The employer in question is none other than Walt Disney World in Orlando, which has a "Disney Look" policy dictating the following in relation to both hats and beards:
- Beards are only allowed if they "create an overall neat, polished and professional look," meaning they must be well groomed and no longer than a quarter inch.
- Hats among non-costumed employees are permitted so long as they are made of natural materials and equipped with a small brim for sun protection, but no mention is made of traditional headwear like headscarves or turbans.
Despite the existence of internal policies dictating that accommodations would be provided for those with sincerely held religious beliefs, the ACLU claimed that Disney strictly adhered to this look policy to the detriment of a Sikh employee.
In general, Sikh men are required by their religion to keep their head covered with a turban and wear a long beard, practices meant to serve as a visual representation of their commitment to their faith.
Reports indicate the Sikh employee in question was hired as an internal mail carrier back in 2008, and since that time has been forbidden from running routes outside of those to and from the corporate offices, as his beard and turban were found to be in violation of the Disney look policy.
Unable to get Disney to change its policy after seven years, the man turned to both the ACLU and the Sikh Coalition for help last year.

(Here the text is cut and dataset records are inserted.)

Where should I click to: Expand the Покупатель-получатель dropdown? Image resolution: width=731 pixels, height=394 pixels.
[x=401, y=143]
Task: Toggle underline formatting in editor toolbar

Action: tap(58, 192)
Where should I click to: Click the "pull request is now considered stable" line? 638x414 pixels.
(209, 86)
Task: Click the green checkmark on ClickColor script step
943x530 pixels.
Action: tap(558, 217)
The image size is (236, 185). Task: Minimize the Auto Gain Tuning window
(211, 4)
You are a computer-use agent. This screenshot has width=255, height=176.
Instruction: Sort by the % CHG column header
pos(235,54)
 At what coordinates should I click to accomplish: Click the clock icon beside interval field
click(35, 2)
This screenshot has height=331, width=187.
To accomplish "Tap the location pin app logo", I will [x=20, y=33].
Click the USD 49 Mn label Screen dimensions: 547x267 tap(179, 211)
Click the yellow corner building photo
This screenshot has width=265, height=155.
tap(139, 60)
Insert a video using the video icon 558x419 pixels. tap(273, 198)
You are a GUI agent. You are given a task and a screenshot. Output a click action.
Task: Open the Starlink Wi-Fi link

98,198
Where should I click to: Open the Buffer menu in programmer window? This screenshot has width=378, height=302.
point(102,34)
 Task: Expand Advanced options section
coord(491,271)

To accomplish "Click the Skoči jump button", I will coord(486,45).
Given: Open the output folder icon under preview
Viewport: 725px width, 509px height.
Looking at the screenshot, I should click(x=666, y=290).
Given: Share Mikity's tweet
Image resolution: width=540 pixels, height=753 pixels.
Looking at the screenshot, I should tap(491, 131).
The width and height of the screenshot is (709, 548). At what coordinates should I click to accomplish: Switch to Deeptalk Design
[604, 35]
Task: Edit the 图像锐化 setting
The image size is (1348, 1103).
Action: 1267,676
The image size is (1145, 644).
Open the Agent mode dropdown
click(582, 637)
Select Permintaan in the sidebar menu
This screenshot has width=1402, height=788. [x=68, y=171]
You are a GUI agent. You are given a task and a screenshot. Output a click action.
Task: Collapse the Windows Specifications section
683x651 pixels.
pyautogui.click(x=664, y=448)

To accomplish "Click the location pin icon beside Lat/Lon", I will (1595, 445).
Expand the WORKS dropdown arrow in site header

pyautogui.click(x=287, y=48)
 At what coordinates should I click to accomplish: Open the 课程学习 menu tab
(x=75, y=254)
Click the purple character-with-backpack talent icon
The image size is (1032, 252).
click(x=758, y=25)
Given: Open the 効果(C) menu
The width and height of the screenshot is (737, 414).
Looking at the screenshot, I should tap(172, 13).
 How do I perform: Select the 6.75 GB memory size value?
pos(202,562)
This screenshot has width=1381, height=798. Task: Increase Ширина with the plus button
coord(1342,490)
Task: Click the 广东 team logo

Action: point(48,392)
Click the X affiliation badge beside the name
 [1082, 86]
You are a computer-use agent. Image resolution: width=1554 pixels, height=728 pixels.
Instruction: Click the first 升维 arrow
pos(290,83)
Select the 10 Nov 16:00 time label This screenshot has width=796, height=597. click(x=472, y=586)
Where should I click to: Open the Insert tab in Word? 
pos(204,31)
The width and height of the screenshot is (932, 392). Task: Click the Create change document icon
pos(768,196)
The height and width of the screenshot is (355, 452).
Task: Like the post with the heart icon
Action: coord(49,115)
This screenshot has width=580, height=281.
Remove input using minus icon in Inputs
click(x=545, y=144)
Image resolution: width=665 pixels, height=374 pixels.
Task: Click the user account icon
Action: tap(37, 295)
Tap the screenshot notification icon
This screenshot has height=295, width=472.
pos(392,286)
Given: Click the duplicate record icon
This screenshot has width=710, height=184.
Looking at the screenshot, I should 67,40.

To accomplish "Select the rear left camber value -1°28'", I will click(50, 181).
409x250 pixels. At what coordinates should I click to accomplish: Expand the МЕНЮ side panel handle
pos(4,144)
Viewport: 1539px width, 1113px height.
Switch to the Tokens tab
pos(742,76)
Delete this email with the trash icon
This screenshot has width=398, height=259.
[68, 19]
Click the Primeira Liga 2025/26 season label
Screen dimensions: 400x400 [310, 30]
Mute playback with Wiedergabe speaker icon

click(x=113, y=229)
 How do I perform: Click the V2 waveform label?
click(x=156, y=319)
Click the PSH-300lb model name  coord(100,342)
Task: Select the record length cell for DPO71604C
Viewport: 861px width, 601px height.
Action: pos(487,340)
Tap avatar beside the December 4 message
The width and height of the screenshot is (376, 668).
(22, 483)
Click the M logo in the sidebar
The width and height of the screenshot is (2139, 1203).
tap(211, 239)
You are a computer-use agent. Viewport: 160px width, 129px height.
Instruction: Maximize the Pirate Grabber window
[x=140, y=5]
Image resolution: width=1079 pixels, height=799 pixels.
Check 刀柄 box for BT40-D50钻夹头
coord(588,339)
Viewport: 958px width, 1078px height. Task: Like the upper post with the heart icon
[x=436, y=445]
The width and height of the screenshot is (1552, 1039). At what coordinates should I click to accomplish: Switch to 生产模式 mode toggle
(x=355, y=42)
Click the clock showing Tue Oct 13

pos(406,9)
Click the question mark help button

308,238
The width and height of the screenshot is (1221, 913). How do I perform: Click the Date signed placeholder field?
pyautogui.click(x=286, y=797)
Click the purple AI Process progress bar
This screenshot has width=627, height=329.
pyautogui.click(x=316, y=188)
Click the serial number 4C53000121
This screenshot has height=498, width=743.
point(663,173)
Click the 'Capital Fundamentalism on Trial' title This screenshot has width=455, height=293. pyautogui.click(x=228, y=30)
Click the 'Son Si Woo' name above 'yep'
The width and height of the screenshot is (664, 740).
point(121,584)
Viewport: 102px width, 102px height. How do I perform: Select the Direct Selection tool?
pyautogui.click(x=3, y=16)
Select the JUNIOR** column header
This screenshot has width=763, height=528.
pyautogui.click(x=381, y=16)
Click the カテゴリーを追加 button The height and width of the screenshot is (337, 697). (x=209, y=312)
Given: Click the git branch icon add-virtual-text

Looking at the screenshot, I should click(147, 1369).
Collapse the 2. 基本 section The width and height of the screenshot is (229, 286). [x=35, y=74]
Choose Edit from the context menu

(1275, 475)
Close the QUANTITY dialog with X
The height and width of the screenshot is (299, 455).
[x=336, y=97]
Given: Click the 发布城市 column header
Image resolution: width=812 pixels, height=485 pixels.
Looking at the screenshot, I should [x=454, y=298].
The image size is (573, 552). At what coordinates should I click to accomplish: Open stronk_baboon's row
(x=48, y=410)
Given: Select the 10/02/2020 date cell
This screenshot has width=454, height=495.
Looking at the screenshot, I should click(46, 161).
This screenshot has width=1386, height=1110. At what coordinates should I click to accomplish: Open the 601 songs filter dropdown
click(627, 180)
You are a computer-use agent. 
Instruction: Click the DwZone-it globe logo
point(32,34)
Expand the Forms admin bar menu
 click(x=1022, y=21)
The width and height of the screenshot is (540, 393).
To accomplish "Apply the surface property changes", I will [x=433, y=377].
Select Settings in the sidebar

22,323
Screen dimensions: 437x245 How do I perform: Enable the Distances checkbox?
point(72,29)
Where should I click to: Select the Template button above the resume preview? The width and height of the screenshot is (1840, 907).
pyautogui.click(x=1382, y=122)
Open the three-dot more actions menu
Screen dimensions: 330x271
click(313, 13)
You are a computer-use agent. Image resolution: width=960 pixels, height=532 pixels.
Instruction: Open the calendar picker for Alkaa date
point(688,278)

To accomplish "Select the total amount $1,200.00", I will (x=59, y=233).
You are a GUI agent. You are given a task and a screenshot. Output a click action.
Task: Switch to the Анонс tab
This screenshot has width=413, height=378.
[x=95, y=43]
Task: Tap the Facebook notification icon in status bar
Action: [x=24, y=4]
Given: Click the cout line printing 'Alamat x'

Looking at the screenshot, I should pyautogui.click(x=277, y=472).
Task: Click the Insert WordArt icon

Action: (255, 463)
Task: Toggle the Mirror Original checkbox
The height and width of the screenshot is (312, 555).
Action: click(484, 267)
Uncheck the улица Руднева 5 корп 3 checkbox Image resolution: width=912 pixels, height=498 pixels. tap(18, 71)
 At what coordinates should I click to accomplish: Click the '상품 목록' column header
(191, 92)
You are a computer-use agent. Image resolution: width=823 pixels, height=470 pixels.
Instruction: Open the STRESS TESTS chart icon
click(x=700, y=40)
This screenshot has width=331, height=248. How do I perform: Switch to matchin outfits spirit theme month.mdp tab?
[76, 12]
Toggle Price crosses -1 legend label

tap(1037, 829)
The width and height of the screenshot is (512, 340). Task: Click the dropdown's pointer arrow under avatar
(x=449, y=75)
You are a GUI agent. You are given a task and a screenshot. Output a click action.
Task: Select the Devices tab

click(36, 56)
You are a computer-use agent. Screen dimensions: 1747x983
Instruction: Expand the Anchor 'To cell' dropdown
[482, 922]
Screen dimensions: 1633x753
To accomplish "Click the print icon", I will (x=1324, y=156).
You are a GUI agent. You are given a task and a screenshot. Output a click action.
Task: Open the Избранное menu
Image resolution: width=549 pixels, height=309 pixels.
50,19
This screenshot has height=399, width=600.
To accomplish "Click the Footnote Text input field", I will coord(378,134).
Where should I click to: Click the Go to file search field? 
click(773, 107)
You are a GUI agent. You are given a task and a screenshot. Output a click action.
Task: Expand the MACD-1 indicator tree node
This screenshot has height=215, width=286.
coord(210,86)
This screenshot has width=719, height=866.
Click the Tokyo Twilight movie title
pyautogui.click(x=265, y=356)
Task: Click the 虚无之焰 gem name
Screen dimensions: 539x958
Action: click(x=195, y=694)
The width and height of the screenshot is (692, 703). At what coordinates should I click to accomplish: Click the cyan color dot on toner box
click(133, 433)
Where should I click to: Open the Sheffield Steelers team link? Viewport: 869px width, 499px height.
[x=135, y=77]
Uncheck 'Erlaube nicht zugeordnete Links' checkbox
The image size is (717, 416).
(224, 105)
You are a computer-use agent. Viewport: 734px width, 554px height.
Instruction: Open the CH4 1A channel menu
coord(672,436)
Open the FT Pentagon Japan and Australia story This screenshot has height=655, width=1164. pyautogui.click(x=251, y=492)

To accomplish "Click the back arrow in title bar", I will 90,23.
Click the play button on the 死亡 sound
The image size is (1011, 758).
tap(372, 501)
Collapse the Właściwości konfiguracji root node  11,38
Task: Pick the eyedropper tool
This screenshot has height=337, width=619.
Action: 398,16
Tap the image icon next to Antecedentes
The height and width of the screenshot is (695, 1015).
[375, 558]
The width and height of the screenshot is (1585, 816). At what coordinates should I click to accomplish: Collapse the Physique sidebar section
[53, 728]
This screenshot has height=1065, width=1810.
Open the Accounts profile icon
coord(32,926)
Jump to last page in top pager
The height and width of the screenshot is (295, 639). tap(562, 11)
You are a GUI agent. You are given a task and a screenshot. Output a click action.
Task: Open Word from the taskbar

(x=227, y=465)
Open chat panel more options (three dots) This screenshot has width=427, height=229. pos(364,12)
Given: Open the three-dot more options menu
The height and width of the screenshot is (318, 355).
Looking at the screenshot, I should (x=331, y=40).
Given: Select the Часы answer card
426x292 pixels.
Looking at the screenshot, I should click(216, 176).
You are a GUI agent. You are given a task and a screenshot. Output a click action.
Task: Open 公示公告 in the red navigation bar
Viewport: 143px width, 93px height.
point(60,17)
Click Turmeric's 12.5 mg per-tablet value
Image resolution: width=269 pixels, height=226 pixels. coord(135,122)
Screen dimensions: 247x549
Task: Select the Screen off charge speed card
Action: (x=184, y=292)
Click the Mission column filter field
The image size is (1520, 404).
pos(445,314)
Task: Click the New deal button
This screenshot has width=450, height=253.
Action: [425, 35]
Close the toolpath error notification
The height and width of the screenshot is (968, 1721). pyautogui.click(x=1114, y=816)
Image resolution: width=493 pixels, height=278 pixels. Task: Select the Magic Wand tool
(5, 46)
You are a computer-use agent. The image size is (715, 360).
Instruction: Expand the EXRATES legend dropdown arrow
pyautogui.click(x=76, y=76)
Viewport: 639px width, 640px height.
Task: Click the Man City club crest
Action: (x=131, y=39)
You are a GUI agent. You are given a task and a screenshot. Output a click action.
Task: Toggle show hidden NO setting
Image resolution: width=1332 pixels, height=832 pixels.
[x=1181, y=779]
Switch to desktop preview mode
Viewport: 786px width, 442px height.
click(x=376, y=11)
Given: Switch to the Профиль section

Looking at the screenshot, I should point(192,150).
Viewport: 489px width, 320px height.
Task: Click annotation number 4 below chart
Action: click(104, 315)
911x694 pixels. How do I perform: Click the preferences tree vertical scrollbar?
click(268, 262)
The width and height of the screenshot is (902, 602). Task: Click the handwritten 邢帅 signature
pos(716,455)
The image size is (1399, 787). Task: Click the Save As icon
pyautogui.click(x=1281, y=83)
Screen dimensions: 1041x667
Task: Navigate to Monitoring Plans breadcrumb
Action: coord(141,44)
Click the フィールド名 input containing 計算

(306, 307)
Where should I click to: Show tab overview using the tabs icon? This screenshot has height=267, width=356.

The advocacy groups then penned a strongly worded letter on his behalf to Disney.
In the letter, both groups outlined how this state of affairs not only kept him of the sight of park visitors, but also meant he had to perform more work and created animosity among co-workers, as he was unable to assist them with their routes. Furthermore, it argued that it served to deny him advancement opportunities, and ultimately resulted in feelings of humiliation and isolation.
In recent developments, Disney responded to the letter, finally approving the man's request to deliver mail throughout the park while wearing both his turban and beard.
While it's highly encouraging to see an employer do the right thing in a case like this, the unfortunate fact is that potentially discriminatory behavior is still a reality in many workplaces both large and small. Indeed, those with any concerns in this area should strongly consider speaking with an experienced legal professional.